明日死ぬと言う結果だけが待つデビットは展望台で頭を垂れていた。そこにクインシュタインが訪れる。こんな事の為に彼に勉学を教えてきた訳ではなかった。そう言って彼女は後悔する。二人が出会ってもう10年、その関係はこの時までも先生と生徒であった。だがそんな関係はもう願い下げ、とデビットは心境を吐露する。
「今夜は……貴女と一緒にいたい!」
その決心を聞いてクインシュタインは震えが止まらなくなる。彼の最後の望みを叶える為に。
「午前一時……部屋の鍵は開いています」
クインシュタインは自室でシャワーを浴び、鏡の前で自分を見る。長い髪に美しい相貌。32歳と言う年齢でありながら、その肢体は聖女の様に輝いていた。彼女は明日死ぬ者の為に抱かれる決心をした。常に理知的に物事を処理するクインシュタインにとって、その事に良し悪しの判断も付かなかった。そんな暇はもう既に無いのだ。マリンは自室に引きこもり、雷太やオリバー達は明日死ぬデビットの為に酒を浴びるほど飲む。皆思い思いにデビットの事を考えていた。午前一時が過ぎた時、密かにデビットはクインシュタインの部屋に訪れ、ドアを開ける。鍵は開いていた。自分を一人の男として認めてくれた、その事実だけでデビットには十分だった。彼女に気付かれないようにドアを閉めると、デビットは即座に格納庫へと走り出し、フィクサー1を発進させる。轟音を上げるフィクサー1をクインシュタインはただ呆然と見送る事しか出来なかった。

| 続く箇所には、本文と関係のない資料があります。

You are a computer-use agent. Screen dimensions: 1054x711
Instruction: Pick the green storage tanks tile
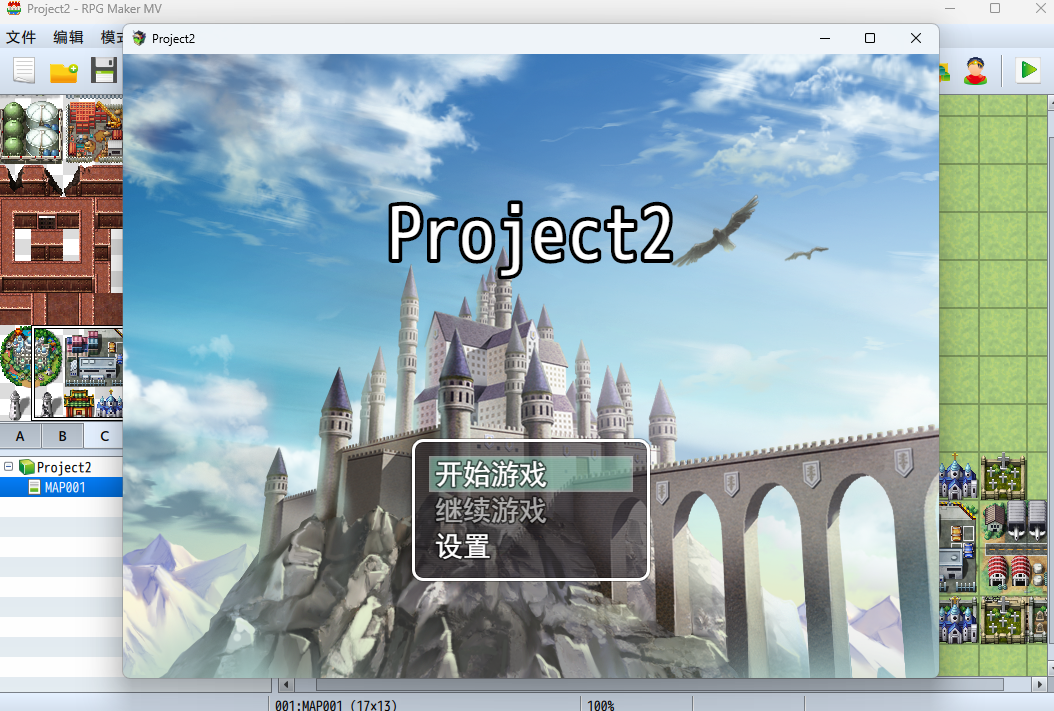click(30, 127)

フィクサー1が飛び立つとそれをフォローする為にマリン達が出撃する。何故今出撃するのかと言うマリンの問いに、もう思い残すことは無いと応えるデビット。地球を離れ、ガニメドに近づいた処で敵の猛襲が来る。直ちにチャージアップし迎撃するマリン達。透明円盤を撃破し、目標が至近に迫ると今度は衛星自体から防衛波が放たれる。無数に襲い来るエネルギーの波を紙一重でかわすデビットの腕に驚嘆するマリン。そして遂に運命の時が来た。
「そろそろお別れだ、バルディオスの諸君……危険ですから、亜空間までお下がりください!」
最後まで泣き言を口にせずに強がるデビットに三人は涙する。そしてバルディオスは亜空間へ突入した。
「女の為に死ぬなんて、俺も馬鹿だね……さよなら、俺のクインシュタイン!」
レバーを押し込み、フィクサー1がガニメドに特攻する。次の瞬間、宇宙の闇が眩い光に満たされ、太陽が現れた。
かくして地球は元の光を取り戻し、人類の滅亡は回避された。だが、その男デビット・ウェインが何の為に散っていったのか、その理由を知る者は限りなく少ない。
エクシ感想……予想以上の難産でしたが、何とか書き記す事が出来ました。エクシ的にももう書き残す事は無いって感じ。テレビ版ではあんなにカッコいいデビットも映画版ではいい加減な扱いになったのがかなり許せなかったり。衛星ガニメドは実際にあるガニメデとは別物なので科学公証は無しにお願いします。ずっと太陽の光を遮断し続ける軌道の話とかもね?(笑)死に逝く男達に感涙せずにいられないエクシなのでした。という感じで今日はここまで。